**The problem**
Your answer should be the lines below from the one holding "Focus the Токен text area" through the one holding "The height and", copied exactly and with nothing else.

**Saved data entries**
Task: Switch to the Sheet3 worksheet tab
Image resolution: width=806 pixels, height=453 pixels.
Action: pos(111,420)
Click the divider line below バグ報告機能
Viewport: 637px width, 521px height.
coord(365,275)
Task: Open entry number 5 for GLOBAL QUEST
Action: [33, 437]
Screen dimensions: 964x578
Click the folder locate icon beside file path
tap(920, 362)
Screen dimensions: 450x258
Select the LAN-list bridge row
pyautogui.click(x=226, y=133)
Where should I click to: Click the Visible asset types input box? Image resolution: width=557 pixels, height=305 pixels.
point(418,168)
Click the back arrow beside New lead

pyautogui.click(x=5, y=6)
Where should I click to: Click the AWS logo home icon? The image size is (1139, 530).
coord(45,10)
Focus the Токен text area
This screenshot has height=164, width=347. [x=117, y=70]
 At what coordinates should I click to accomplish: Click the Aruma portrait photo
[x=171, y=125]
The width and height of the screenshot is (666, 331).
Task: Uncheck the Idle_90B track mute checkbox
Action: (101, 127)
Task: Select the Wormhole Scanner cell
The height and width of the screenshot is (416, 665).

---

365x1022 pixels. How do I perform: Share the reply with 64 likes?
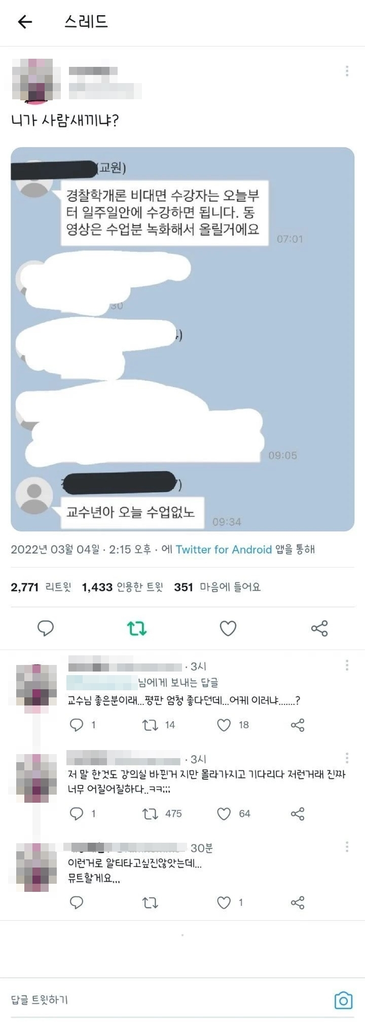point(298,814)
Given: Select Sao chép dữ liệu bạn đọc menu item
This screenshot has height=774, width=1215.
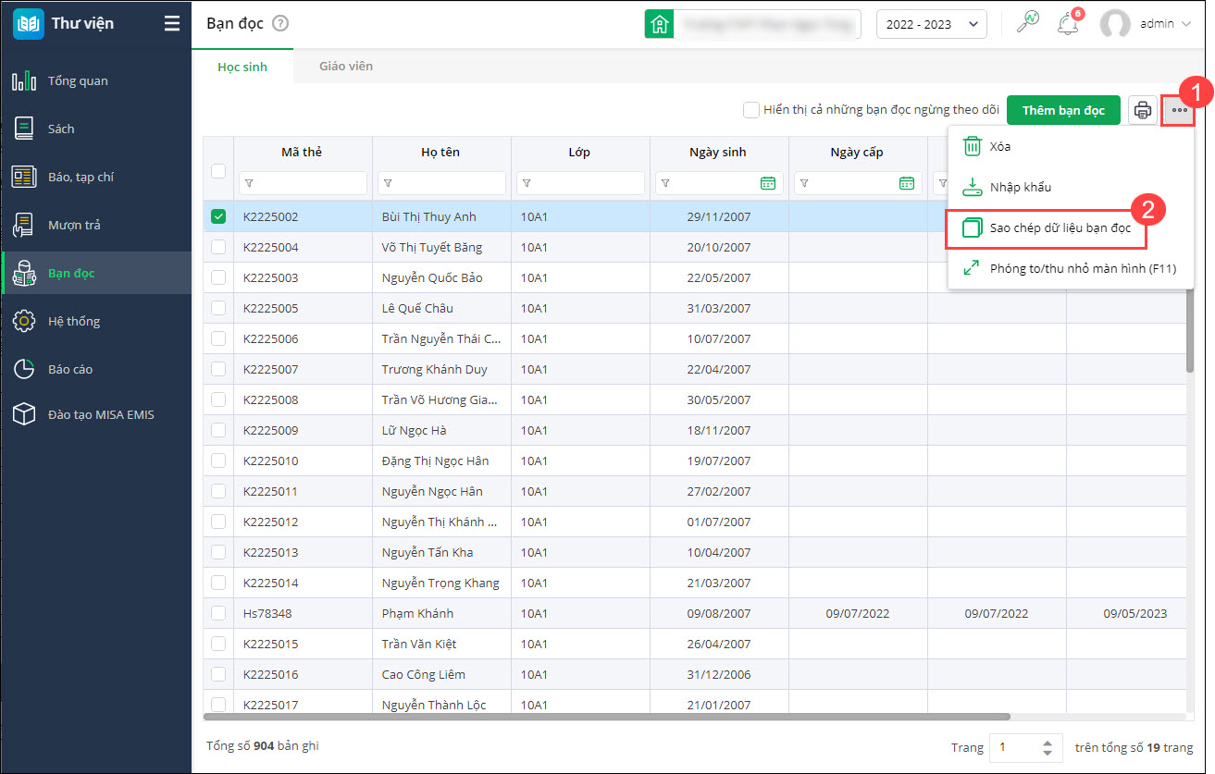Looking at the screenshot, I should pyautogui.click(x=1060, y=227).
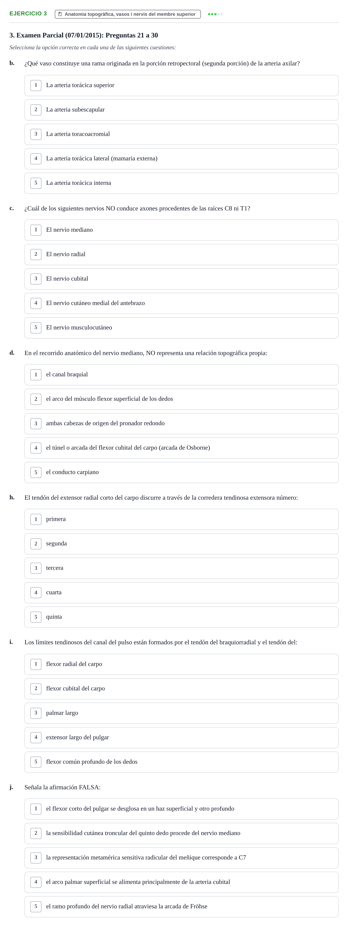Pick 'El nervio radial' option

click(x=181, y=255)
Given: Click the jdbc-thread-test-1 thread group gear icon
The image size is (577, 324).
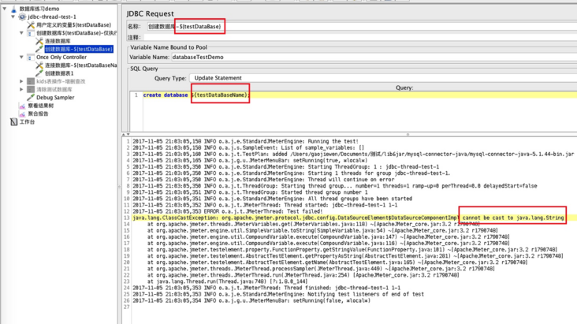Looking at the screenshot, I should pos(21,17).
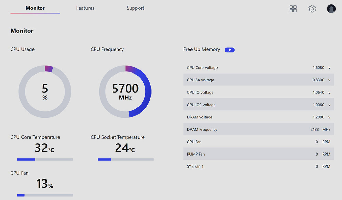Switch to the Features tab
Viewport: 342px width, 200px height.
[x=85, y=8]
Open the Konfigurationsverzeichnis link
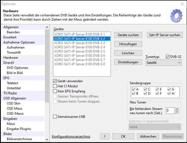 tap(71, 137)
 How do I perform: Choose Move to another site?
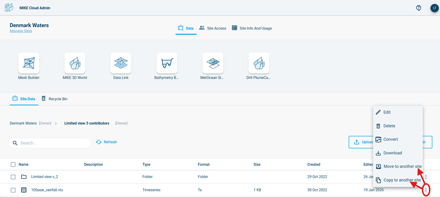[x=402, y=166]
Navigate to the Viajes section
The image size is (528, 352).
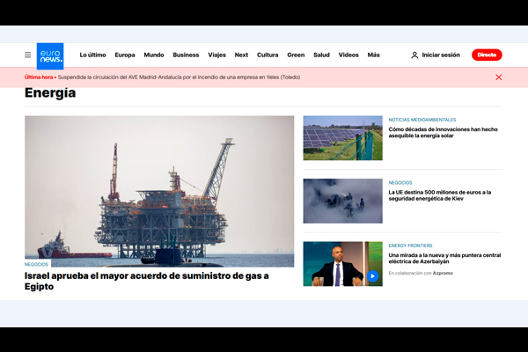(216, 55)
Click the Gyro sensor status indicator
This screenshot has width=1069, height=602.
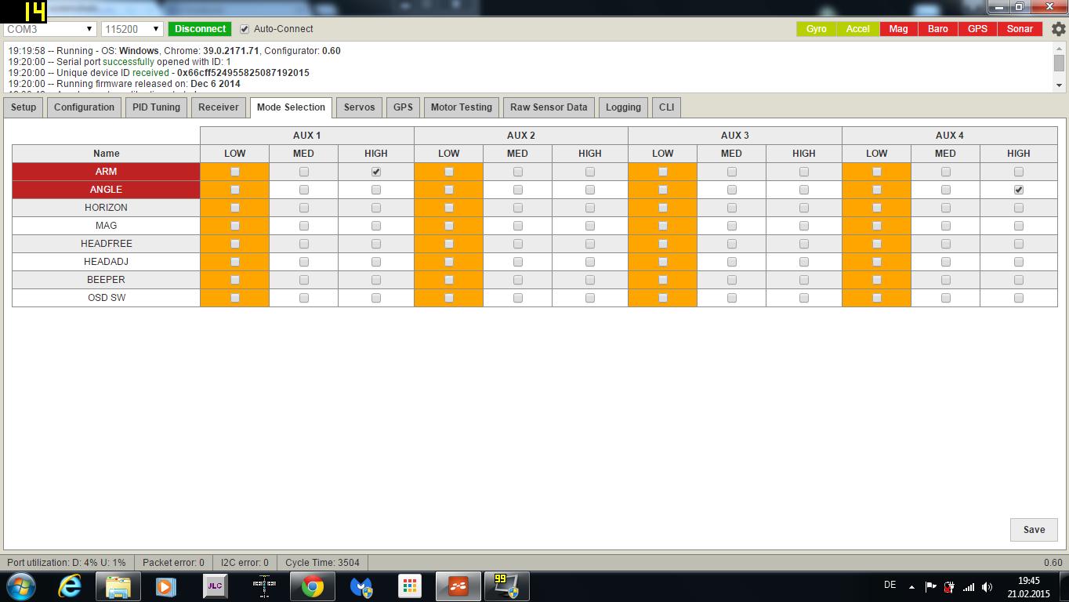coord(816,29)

* * *

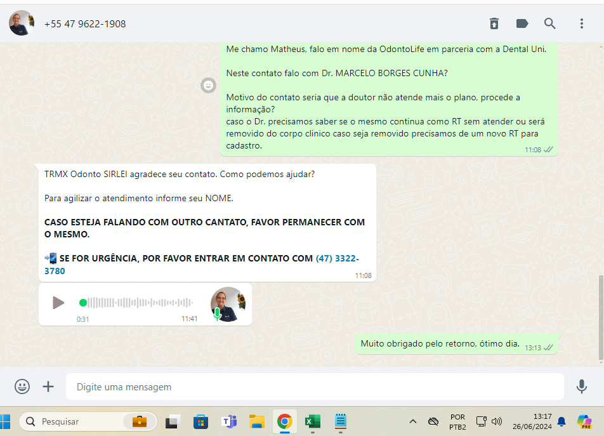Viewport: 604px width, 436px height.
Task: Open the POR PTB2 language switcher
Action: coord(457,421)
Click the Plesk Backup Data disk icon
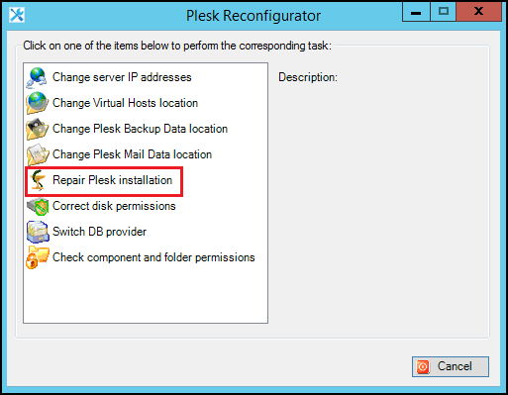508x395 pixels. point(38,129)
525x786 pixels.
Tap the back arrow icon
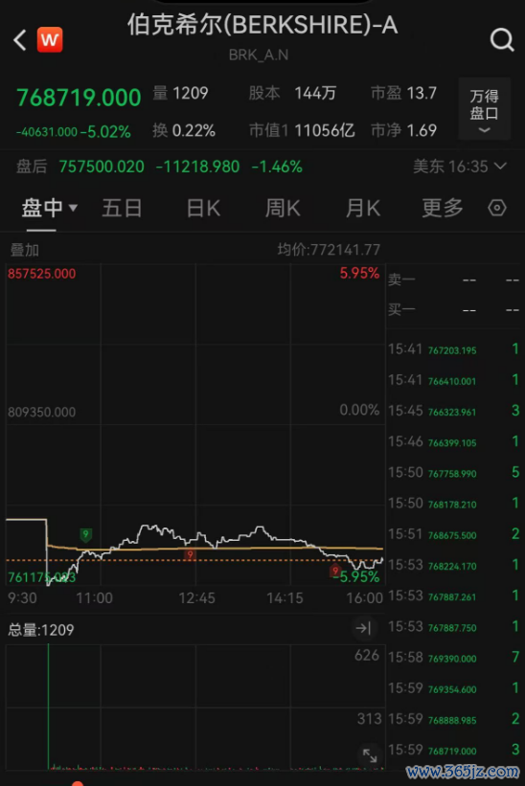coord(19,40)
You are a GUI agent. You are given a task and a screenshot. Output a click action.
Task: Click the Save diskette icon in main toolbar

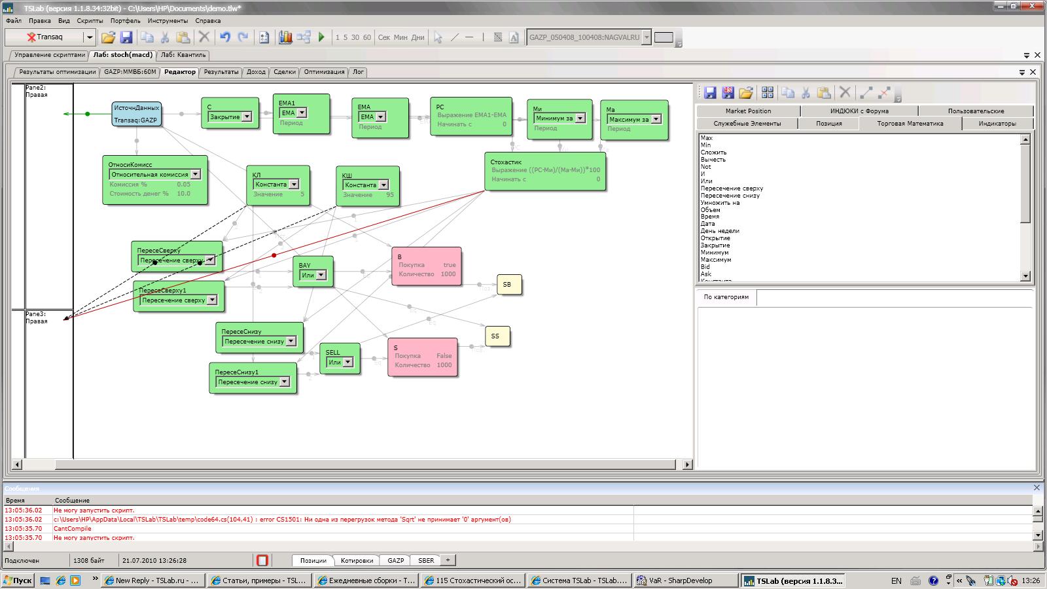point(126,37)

**Exercise solution**
Focus the Токен text area
This screenshot has height=164, width=347. [x=117, y=70]
 At what coordinates should I click to accomplish: Click the Aruma portrait photo
[x=171, y=125]
The width and height of the screenshot is (666, 331).
Task: Uncheck the Idle_90B track mute checkbox
Action: (101, 127)
Task: Select the Wormhole Scanner cell
The height and width of the screenshot is (416, 665).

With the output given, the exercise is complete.